----- SOURCE DATA
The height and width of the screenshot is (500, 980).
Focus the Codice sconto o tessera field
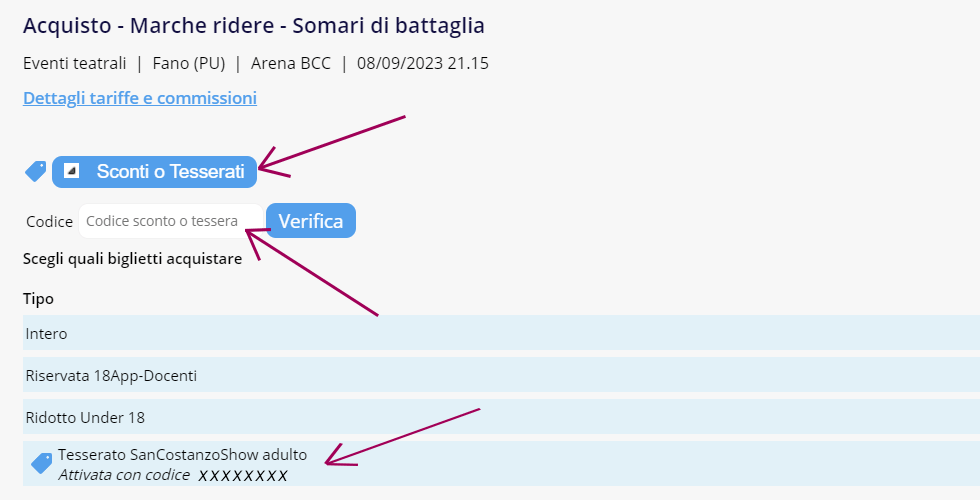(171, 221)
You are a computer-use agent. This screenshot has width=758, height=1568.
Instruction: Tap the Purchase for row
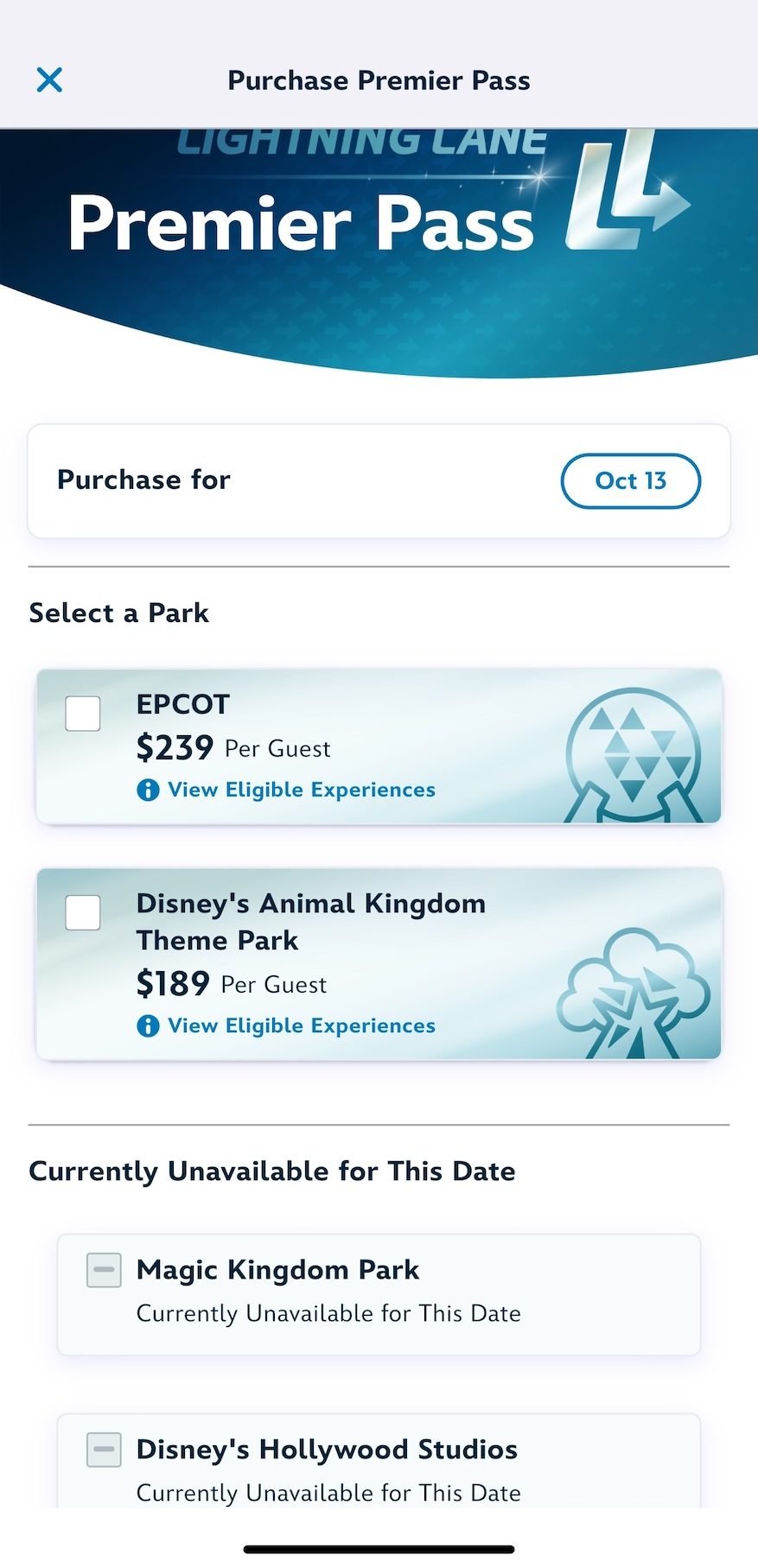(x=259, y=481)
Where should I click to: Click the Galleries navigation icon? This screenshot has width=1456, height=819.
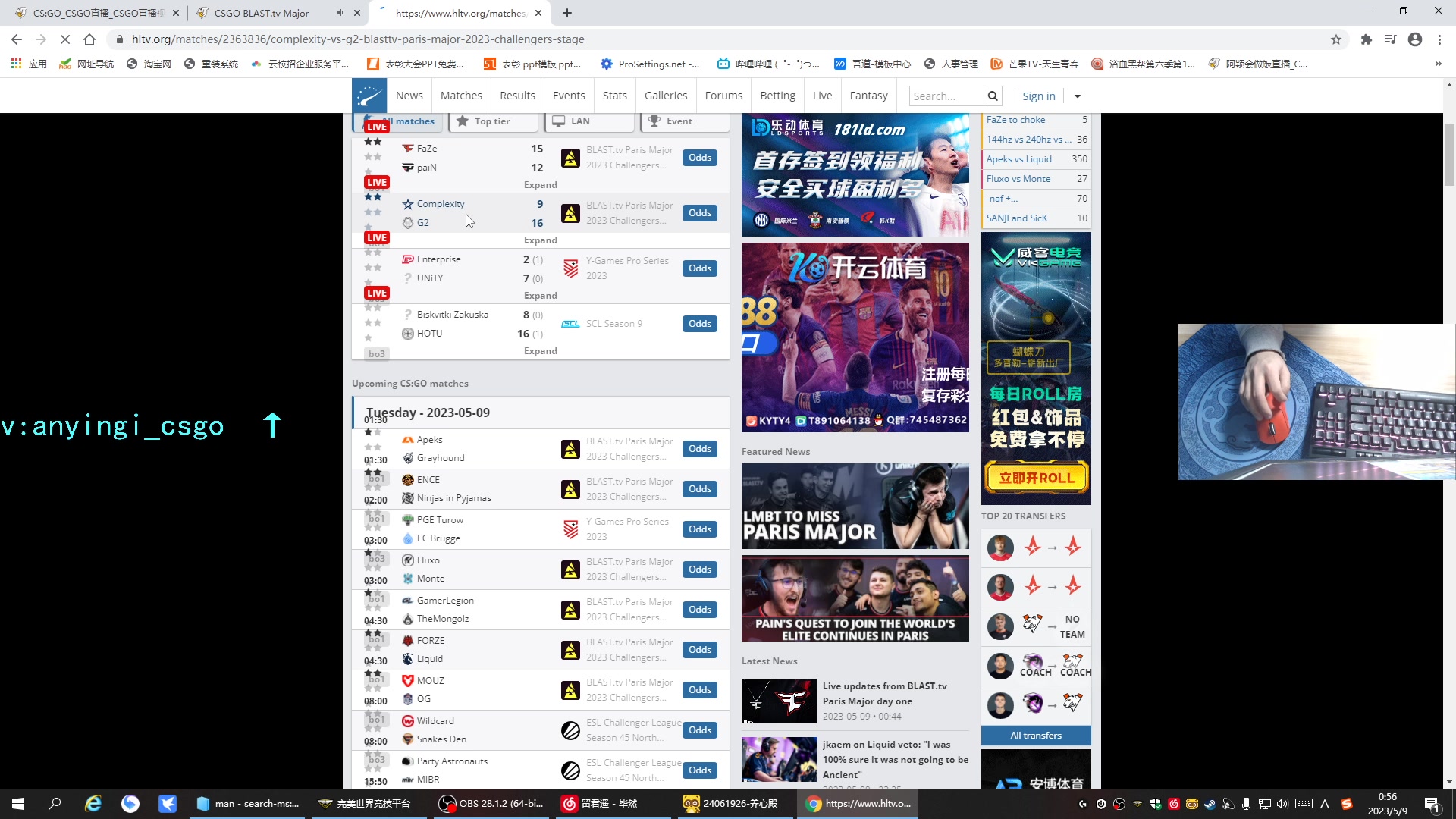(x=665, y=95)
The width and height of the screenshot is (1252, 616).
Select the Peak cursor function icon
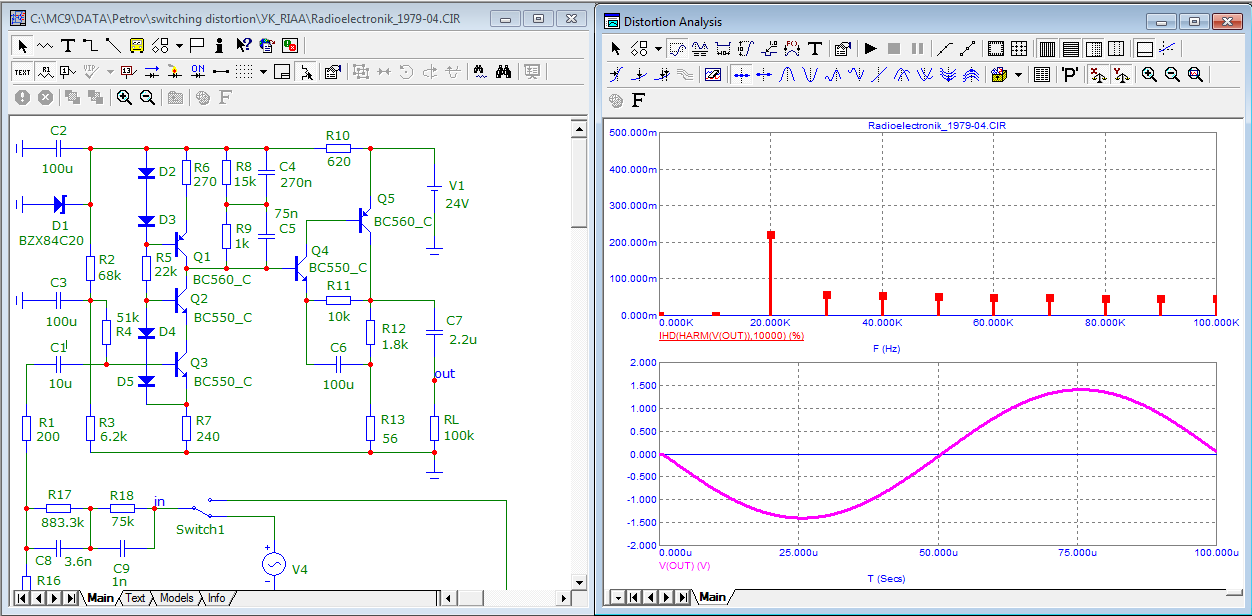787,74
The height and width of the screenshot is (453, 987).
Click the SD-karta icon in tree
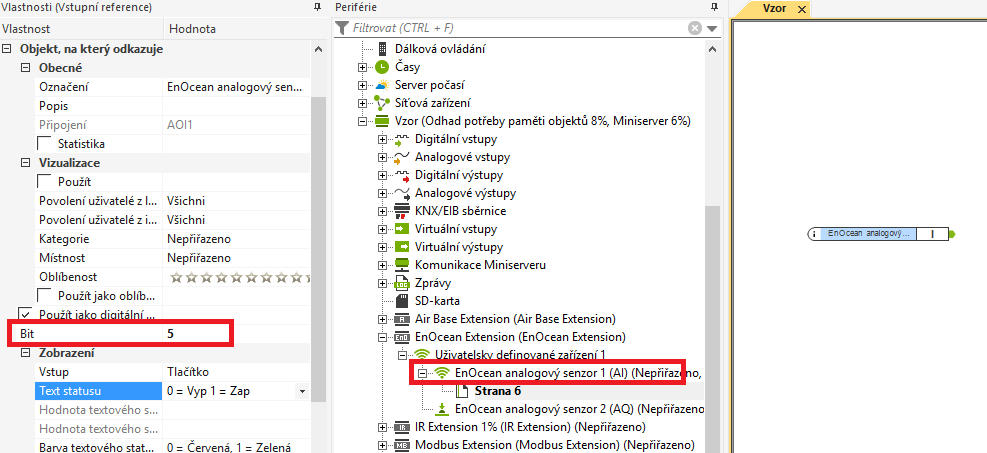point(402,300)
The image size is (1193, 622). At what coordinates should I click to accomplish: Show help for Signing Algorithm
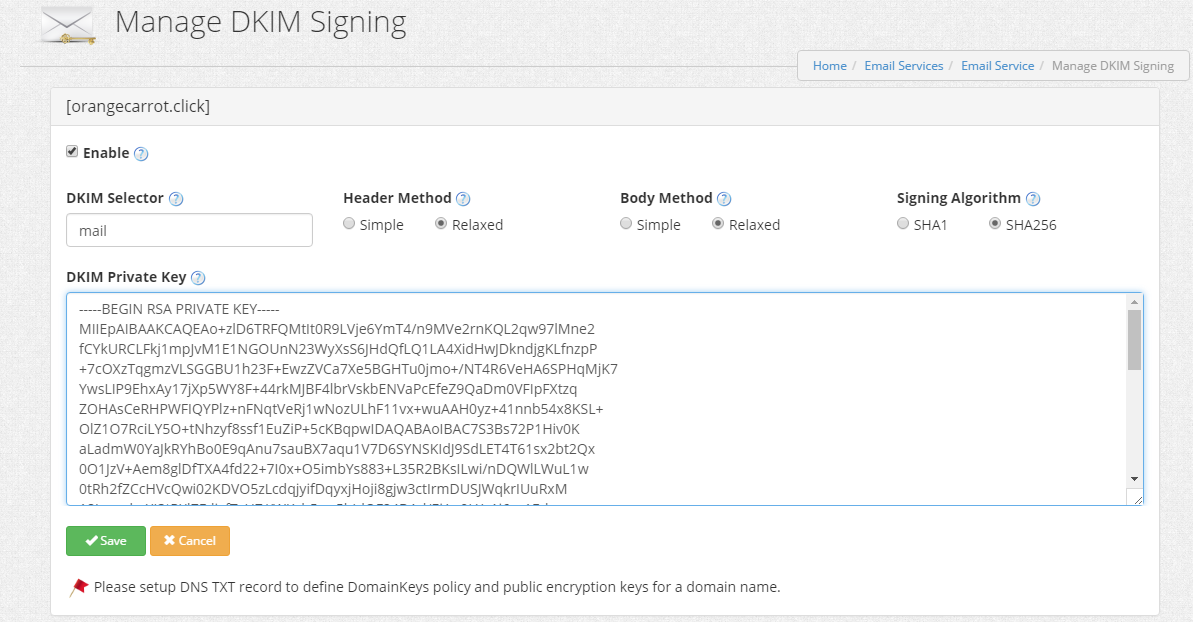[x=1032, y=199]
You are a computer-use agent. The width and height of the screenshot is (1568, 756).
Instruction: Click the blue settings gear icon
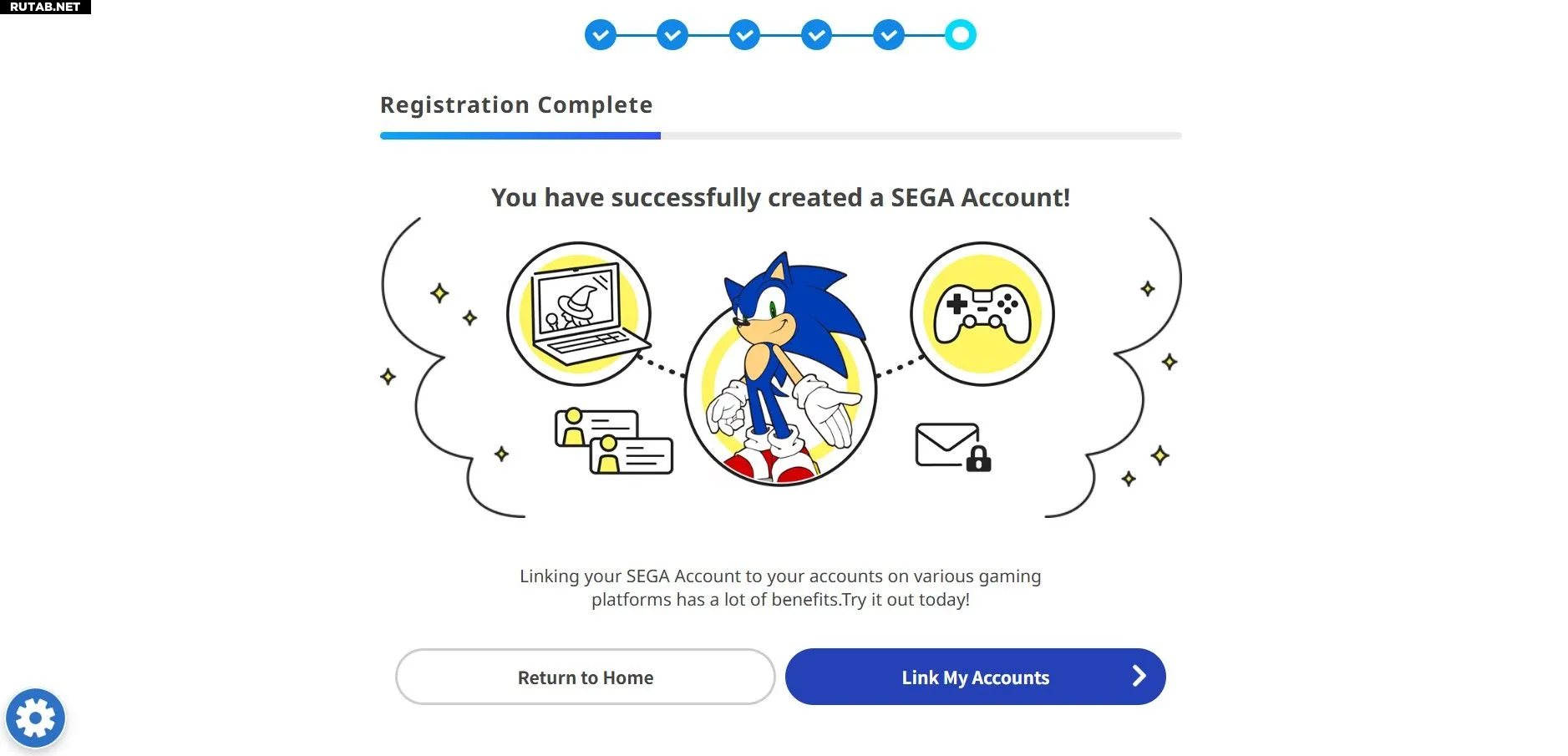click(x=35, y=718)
----------
§ **WORK TO BE COMPLETED**
In the answer, the lines from the one containing "The width and height of the screenshot is (1252, 616)." to the end of the records above must be written out exactly, both ends included; the pictures must not appear.

§ **TASK RESPONSE**
The width and height of the screenshot is (1252, 616).
Select the Peak cursor function icon
787,74
The height and width of the screenshot is (453, 987).
Click the SD-karta icon in tree
point(402,300)
The image size is (1193, 622). At what coordinates should I click to accomplish: Show help for Signing Algorithm
[x=1032, y=199]
You are a computer-use agent. The width and height of the screenshot is (1568, 756).
Instruction: Click the blue settings gear icon
click(x=35, y=718)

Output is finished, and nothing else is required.